Apesar da precaução, Batis­ta Custódio foi preso, por crime de opinião, em 1970. Coube, en­tão, a Consuelo Nasser o controle editorial e administrativo do Cin­co de Março e o comando de uma cruzada para a libertação do ma­rido, cujo encarceramento durou oito meses. Em ambas as emprei­tadas sagrou-se vitoriosa. Julgava ser uma herança dos seus ances­trais fenícios. Conseguiu amea­lhar uma considerável poupan­ça, a qual, aliás, foi utilizada para estruturar o jornal Diário da Ma­nhã, criado em 1980.

O esforço supremo lhe causou um profundo esgotamento, que a obrigou a se afastar do trabalho até 1982. O retorno à redação se deu em outubro de 1984, quando o Di­ário da Manhã foi fechado. Era um momento de resistência ao pode­rio político e econômico capitane­ado pelo Palácio das Esmeraldas. Consuelo Nasser fundou o jornal Edição Extra, que teve a sua circu­lação interrompida em 5 de feve­reiro de 1985, quando o Poder Judi­ciário interditou a Unigraf.

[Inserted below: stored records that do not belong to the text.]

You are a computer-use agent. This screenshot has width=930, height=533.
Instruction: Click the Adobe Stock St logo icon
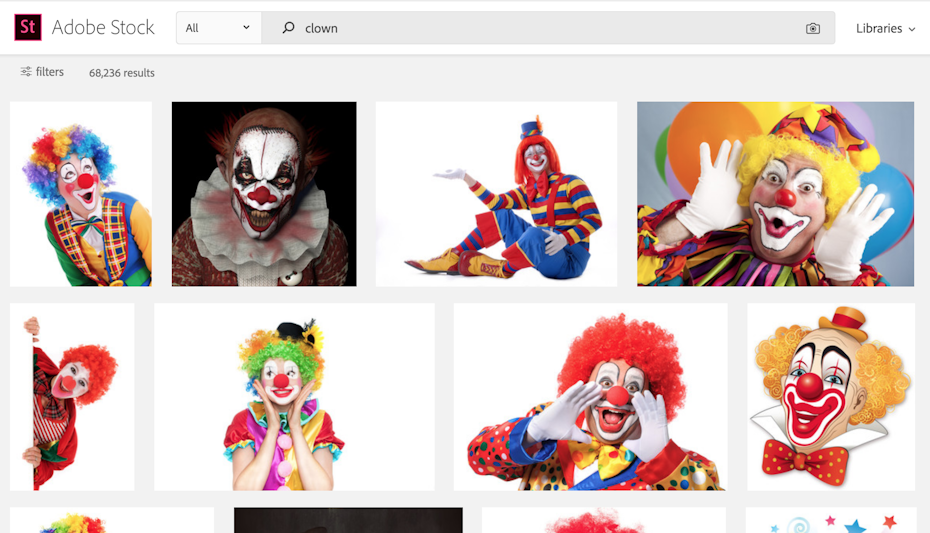pyautogui.click(x=28, y=28)
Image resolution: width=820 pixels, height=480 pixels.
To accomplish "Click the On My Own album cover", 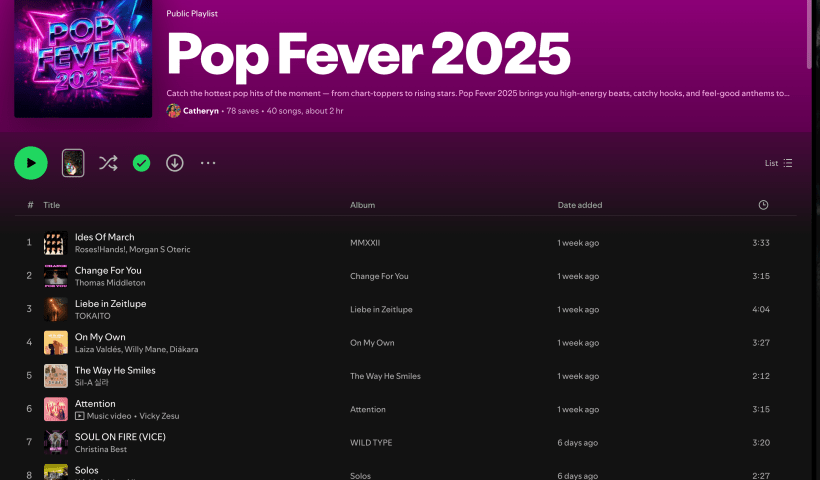I will tap(56, 343).

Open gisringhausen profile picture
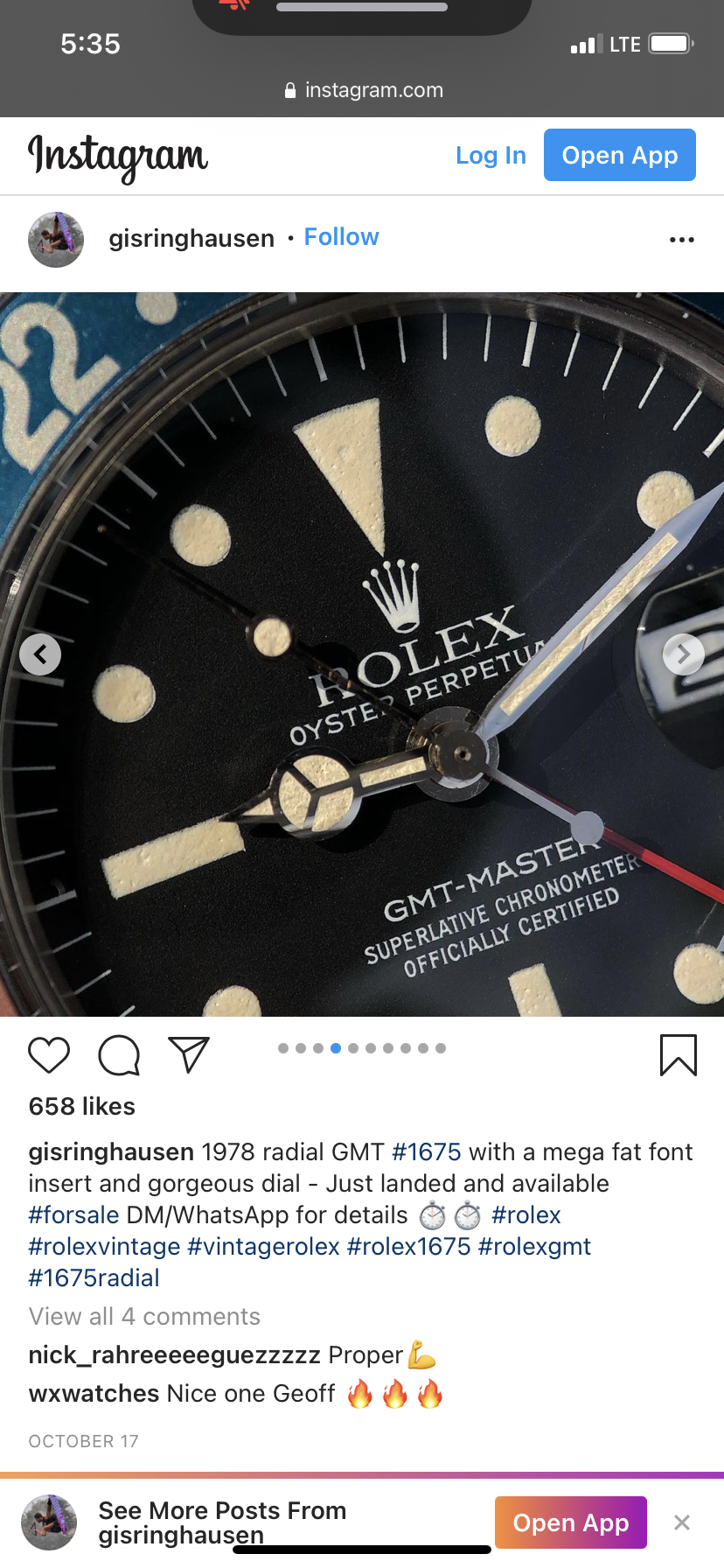(56, 239)
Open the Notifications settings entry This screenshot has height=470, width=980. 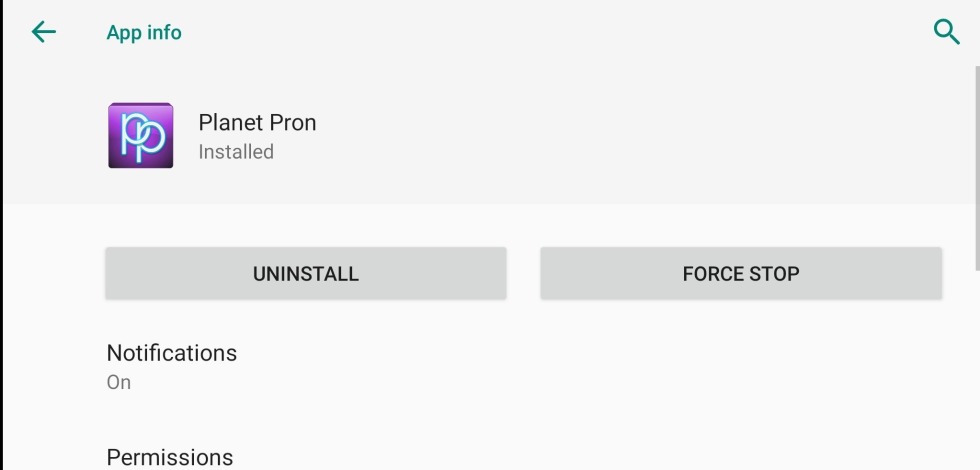(172, 353)
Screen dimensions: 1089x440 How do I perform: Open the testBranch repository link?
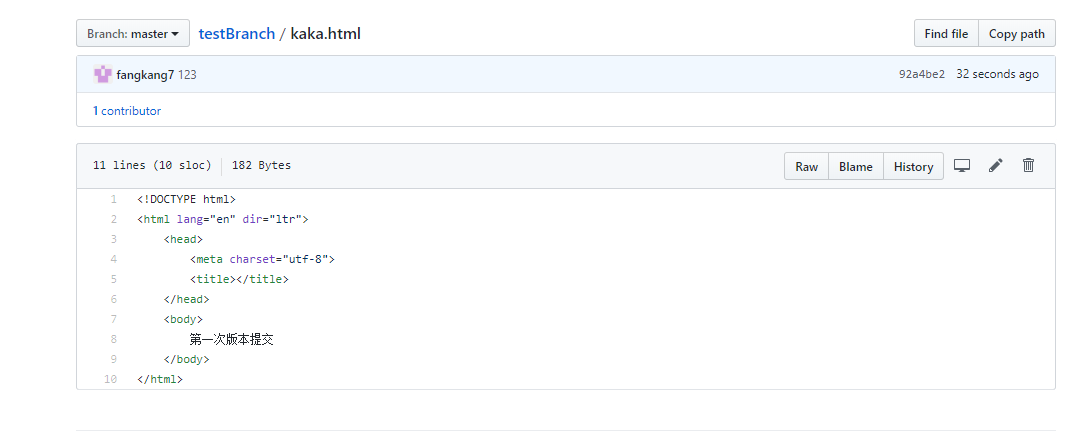[237, 33]
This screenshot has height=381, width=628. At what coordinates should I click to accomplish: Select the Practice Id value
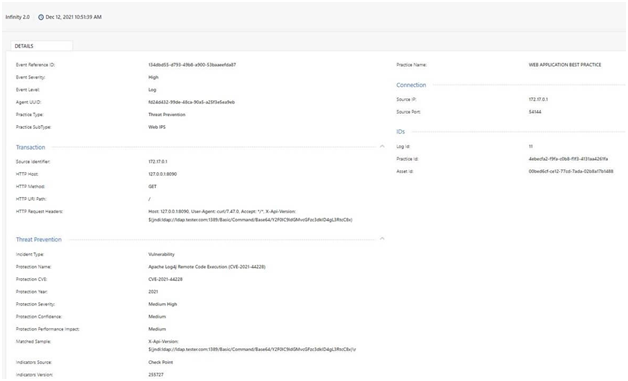click(568, 159)
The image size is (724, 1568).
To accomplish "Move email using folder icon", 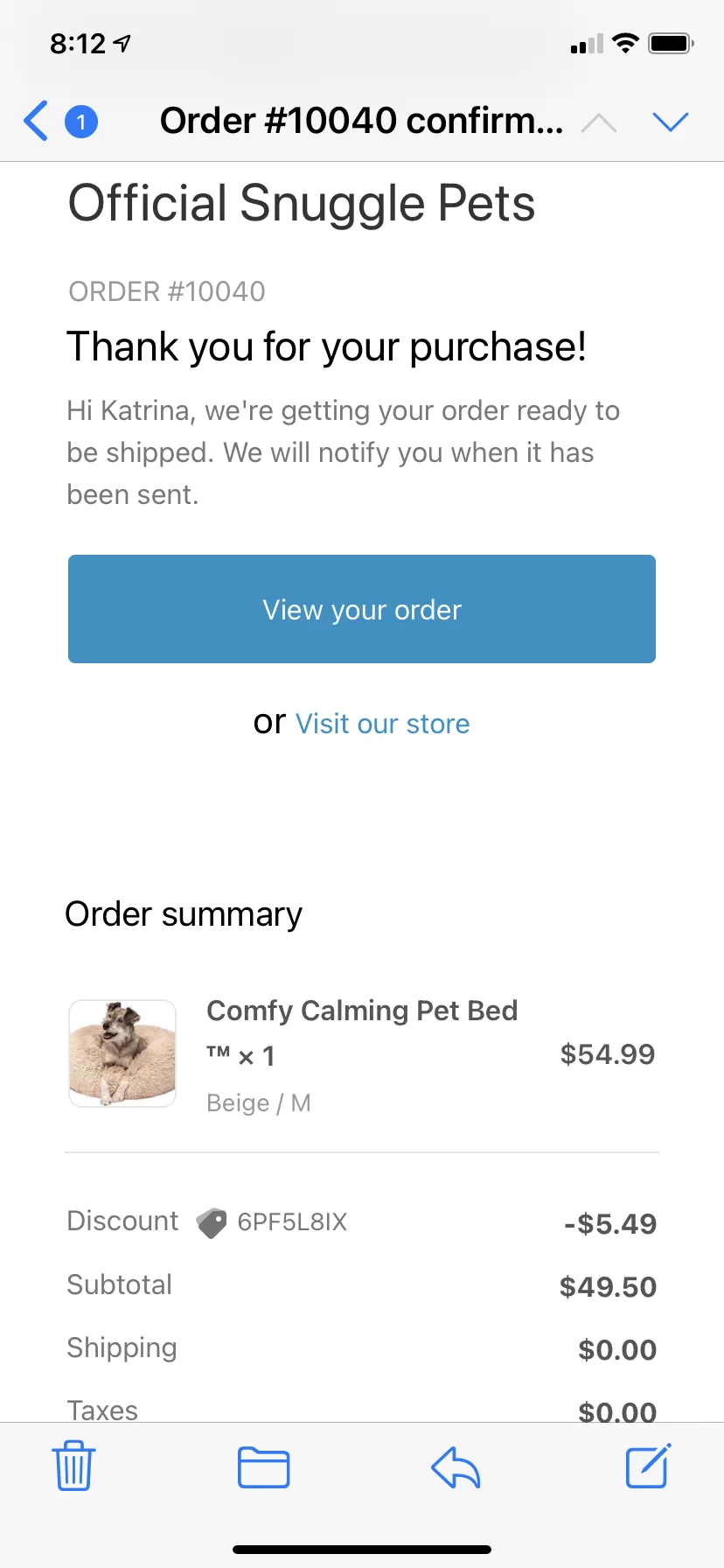I will (x=264, y=1467).
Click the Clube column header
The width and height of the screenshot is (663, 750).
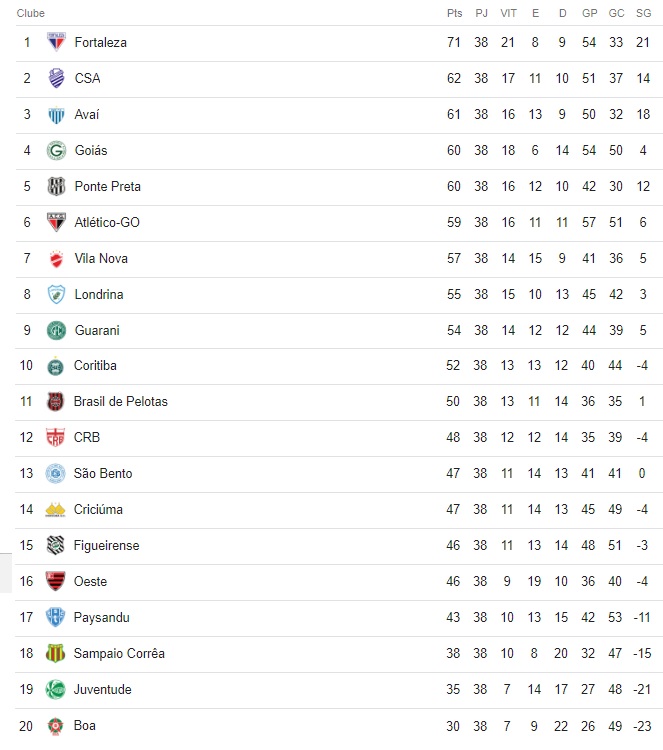(31, 13)
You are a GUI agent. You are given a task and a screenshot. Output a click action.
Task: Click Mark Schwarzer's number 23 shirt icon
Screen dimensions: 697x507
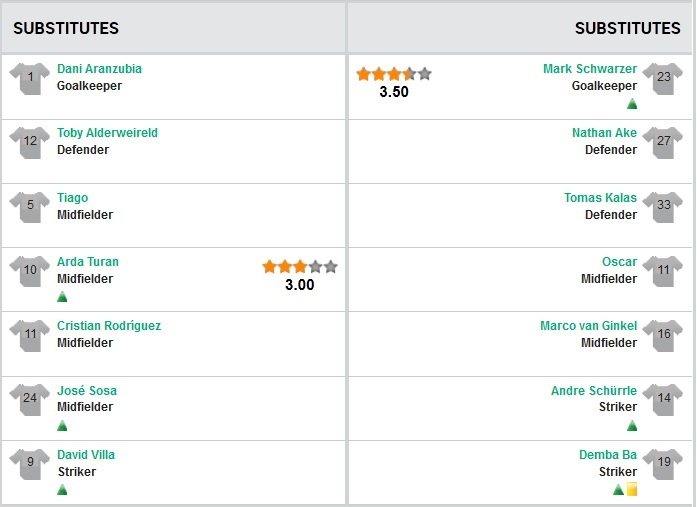click(664, 78)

Consuelo Nasser estava decidi­da a retornar ao jornalismo. Com algumas economias da amiga Rosângela Mota (dois mil dólares, que foram comprados pela ami­ga Stella Berocan, a valores supe­riores ao do câmbio oficial, ape­nas para ajudar Consuelo Nasser), ela e o filho Júlio Nasser consegui­ram criar a Revista Presença, que começou a circular em dezembro de 1985, pouco antes dela comple­tar 47 anos de idade.

Uma mídia editada e dirigida exclusivamente por mulheres. A capa e as páginas coloridas eram rodadas em São Paulo, onde ha­via se lançado uma nova tecnolo­gia: a digitalização. O último nú­mero da revista circulou em abril de 1991 e Consuelo Nasser deci­diu não mais lutar contra o pode­rio governamental.